İlçeler, i| yönetiminin bir alt kademesindeki idari birimlerdir. İlçelerde genel idarenin başında kaymakam bulunur. Çeşitli kriter ve gereksinimlere göre alınan kararlarla ilçe sayılarında değişmeler olmaktadır. Yeni ilçeler eklenmekte ya da çıkarılmaktadır. Türkiye’de 2017 yılının sonu itibariyle 921 tane ilçe vardır. İllerin ilçe sayıları farklılık gösterir. Örneğin İstanbul ilinin 39 ilçesi varken Bayburt ilinin il merkezi dışında sadece iki ilçesi vardır.
Türkiye’de il ve ilçe gibi merkezi yönetim birimlerinden başka yerel yönetim birimleri de bulunur. Bunlar; il özel idaresi, belediyeler ve köylerdir.
Türkiye’de iki tür belediye vardır. Bunlar belediye ve büyükşehir belediyesidir. Belediyeler; il, ilçe ve belde belediyeleri olarak kademelidir. İl ve ilçe merkezlerinde belediye kurulması zorunludur. Son değişikliklerle bir yerde belediye kurulması için nüfusun 5.000’den fazla olması gerekmektedir. Türkiye’de toplam nüfusu 750.000’den fazla olan iller büyükşehir belediyesine dönüştürülmüştür. Türkiye’de 2019 yılı itibariyle 30 büyükşehir belediyesi, 51 il belediyesi, 921 ilçe belediyesi ve 396 belde belediyesi bulunmaktadır.
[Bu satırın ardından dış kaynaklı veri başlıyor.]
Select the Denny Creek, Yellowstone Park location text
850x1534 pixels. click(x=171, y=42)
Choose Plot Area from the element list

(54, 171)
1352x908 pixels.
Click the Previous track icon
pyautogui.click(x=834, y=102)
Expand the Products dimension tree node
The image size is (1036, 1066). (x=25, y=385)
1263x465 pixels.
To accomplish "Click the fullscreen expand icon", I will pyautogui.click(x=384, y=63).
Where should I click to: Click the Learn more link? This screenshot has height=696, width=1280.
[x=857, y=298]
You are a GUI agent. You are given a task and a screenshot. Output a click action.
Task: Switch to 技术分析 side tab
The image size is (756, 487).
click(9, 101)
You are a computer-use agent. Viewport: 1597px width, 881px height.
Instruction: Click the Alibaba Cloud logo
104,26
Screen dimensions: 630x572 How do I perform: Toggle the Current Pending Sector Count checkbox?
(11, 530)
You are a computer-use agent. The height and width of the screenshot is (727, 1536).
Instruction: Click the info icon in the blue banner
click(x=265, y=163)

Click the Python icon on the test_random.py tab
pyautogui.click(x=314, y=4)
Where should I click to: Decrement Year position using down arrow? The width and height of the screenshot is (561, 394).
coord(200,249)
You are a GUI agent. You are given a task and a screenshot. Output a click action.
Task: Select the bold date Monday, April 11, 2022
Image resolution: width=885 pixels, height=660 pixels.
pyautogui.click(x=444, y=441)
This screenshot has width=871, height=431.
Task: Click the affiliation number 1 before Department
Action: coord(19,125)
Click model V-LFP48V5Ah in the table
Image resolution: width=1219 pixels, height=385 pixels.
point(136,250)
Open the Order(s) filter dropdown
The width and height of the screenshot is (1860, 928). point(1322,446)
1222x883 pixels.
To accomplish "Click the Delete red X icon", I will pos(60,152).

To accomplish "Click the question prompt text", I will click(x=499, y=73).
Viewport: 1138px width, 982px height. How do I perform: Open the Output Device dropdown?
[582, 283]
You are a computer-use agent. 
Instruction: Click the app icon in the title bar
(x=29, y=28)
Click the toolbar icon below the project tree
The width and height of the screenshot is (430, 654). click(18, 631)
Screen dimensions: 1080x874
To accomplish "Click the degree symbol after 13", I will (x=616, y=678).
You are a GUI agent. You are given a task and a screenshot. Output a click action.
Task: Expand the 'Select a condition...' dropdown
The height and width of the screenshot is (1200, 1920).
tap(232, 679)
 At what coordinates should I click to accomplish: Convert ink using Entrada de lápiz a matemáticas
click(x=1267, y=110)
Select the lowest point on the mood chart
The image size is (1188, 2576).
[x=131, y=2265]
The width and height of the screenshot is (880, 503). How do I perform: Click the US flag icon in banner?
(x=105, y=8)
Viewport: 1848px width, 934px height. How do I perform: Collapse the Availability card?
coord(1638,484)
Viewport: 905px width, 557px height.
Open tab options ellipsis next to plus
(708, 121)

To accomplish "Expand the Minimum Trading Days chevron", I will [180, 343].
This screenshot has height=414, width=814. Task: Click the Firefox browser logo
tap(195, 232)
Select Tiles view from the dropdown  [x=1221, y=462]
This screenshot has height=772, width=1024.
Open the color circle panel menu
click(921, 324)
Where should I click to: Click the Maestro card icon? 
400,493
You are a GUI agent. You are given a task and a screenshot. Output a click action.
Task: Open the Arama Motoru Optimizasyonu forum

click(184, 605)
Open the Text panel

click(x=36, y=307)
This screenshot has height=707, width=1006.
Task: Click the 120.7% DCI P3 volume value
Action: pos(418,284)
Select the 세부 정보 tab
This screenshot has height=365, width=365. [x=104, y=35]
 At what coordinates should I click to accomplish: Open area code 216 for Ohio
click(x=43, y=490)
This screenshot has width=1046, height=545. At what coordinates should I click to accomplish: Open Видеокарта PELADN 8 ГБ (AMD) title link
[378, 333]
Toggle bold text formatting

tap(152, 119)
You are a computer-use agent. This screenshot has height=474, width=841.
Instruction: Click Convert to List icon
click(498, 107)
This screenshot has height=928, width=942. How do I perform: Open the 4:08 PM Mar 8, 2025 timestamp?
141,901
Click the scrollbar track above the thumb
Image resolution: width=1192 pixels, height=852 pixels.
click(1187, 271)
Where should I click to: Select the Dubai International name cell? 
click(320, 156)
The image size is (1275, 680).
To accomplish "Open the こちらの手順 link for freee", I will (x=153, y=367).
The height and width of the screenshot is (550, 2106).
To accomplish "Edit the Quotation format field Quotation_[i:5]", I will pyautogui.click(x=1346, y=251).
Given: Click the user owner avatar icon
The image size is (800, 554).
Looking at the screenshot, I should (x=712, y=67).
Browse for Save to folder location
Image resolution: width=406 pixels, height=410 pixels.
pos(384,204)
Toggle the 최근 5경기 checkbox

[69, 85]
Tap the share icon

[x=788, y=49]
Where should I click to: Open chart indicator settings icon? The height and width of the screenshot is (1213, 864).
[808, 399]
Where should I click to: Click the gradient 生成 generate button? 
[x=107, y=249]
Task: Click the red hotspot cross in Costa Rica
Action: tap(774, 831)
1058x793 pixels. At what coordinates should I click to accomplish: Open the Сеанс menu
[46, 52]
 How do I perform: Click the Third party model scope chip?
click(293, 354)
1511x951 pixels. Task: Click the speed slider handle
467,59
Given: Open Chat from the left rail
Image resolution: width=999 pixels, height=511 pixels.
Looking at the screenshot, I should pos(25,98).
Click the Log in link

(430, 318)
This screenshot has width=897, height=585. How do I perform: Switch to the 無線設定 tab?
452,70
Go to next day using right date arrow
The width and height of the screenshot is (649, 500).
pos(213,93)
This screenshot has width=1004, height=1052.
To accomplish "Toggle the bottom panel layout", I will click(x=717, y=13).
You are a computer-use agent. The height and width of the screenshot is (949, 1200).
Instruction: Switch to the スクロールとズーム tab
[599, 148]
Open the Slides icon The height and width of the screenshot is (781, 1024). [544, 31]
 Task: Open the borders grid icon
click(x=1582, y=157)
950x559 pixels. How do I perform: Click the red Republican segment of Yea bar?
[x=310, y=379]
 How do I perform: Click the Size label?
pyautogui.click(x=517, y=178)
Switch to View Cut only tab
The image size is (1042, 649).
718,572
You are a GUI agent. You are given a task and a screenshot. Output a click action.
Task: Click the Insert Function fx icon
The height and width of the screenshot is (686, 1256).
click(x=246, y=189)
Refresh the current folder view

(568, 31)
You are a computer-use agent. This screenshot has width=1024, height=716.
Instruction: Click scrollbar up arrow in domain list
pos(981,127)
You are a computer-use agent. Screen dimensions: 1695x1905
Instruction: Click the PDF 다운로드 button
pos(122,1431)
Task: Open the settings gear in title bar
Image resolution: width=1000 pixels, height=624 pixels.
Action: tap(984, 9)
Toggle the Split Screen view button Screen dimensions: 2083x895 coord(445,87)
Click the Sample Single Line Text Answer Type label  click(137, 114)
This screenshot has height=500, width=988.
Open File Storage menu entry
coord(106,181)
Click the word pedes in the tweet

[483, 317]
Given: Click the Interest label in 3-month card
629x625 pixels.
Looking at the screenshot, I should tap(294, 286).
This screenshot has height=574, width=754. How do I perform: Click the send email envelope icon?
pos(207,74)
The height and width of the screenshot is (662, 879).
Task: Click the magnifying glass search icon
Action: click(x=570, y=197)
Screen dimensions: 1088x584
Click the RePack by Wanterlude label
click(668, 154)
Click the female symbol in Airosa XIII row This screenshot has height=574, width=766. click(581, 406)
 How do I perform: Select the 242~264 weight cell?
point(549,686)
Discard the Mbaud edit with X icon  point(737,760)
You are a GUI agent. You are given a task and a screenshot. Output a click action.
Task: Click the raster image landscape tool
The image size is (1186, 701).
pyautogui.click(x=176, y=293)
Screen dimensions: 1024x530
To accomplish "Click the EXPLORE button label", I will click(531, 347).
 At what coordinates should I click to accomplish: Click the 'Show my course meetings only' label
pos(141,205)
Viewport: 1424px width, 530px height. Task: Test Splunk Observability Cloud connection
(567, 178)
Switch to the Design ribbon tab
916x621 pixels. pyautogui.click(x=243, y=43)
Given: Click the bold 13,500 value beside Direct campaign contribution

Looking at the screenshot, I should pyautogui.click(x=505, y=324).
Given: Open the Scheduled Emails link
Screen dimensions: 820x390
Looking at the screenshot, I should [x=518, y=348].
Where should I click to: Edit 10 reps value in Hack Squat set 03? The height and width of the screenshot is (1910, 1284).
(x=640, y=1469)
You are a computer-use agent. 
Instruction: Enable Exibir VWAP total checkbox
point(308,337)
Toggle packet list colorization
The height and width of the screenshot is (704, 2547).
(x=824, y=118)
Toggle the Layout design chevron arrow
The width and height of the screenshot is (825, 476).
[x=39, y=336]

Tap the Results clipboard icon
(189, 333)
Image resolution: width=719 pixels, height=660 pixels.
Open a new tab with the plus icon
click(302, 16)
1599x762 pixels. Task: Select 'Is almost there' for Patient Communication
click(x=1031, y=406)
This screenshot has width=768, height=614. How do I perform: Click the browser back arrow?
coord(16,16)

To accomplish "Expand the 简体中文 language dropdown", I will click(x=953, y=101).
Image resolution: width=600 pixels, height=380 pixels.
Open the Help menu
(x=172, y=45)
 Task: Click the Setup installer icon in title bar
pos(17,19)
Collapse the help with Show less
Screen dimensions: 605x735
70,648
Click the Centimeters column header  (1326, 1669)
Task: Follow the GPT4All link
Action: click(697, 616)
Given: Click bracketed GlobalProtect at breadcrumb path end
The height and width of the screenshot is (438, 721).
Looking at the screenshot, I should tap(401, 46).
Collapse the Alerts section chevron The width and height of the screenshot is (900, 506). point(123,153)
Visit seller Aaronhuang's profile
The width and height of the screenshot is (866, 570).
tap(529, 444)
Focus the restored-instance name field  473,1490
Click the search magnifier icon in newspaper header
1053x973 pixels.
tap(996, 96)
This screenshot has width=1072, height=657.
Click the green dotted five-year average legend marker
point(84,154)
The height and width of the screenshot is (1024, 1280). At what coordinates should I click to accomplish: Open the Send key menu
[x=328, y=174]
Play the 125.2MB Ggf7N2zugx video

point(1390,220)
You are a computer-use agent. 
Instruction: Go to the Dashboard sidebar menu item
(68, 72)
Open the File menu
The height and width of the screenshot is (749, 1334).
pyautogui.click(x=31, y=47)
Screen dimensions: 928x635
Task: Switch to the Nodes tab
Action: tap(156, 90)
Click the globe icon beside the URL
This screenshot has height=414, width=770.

Köyler; cami, okul, otlak gibi alanların olduğu, nüfusun 2.000’in altında olduğu, toplu ve dağınık evlerde oturulan küçük idari birimlerdir. En küçük yerel yönetim birimi olan köylerde yönetimin başında seçimle görev alan muhtar bulunur. Türkiye’de 2019 yılı itibariyle 18.332 köy vardır. Köyler, yerel yönetim birimi olmasına karşılık merkezi yönetimin kırsal kesimdeki bir organı gibi de işlev görmektedir. Yerleşmelerin dağılışında, gelişmelerinde, fonksiyonlarının özelliklerinde iklim, yer şekilleri, kayaç özellikleri, su kaynakları, bitki örtüsü gibi fiziki özellikler yanında ekonomik faaliyetler, sosyal kültürel özellikler de etkili olmaktadır.
Dünya’nın en eski yerleşim yerlerinden bin’ olan Türkiye’de yukarıdaki fiziki ve beşerî özelliklere bağlı olarak nüfusları, fonksiyonları, gelişmişlik durumları, yerleşim özellikleri birbirinden oldukça farklı kır ve kent yerleşmeleri bulunur.